From the line containing "You are a computer-use" through the last line of the data, both ends included, write out every line exactly; omit the pictures.

▶ [Supplied data]:
= = = = = = =

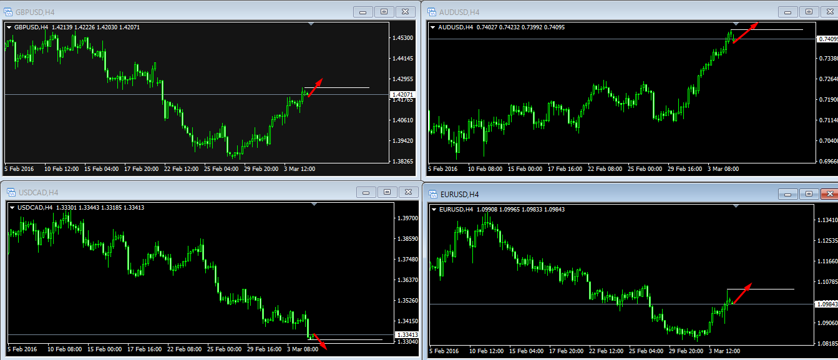
Task: Select the red arrow on AUDUSD chart
Action: [x=745, y=32]
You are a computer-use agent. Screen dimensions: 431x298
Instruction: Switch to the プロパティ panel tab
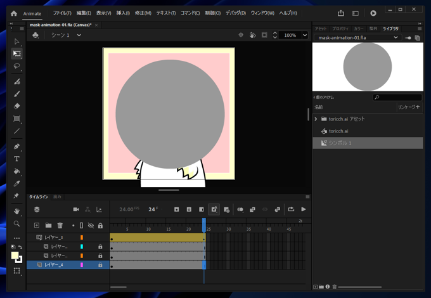click(340, 29)
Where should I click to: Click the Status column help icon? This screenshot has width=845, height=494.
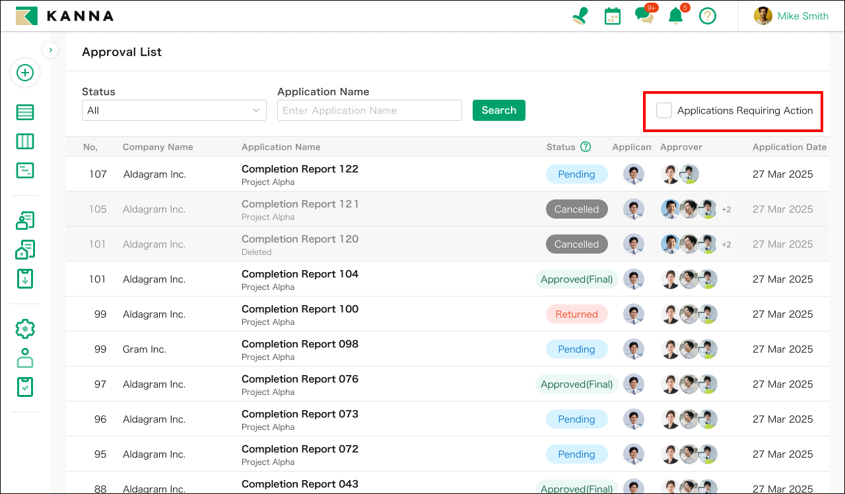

= = = = = = =

▶ [Solution]:
You are a computer-use agent. Screen dimensions: 431x298
Instruction: Switch to the プロパティ panel tab
click(340, 29)
Where should I click to: Click the Status column help icon? This screenshot has width=845, height=494.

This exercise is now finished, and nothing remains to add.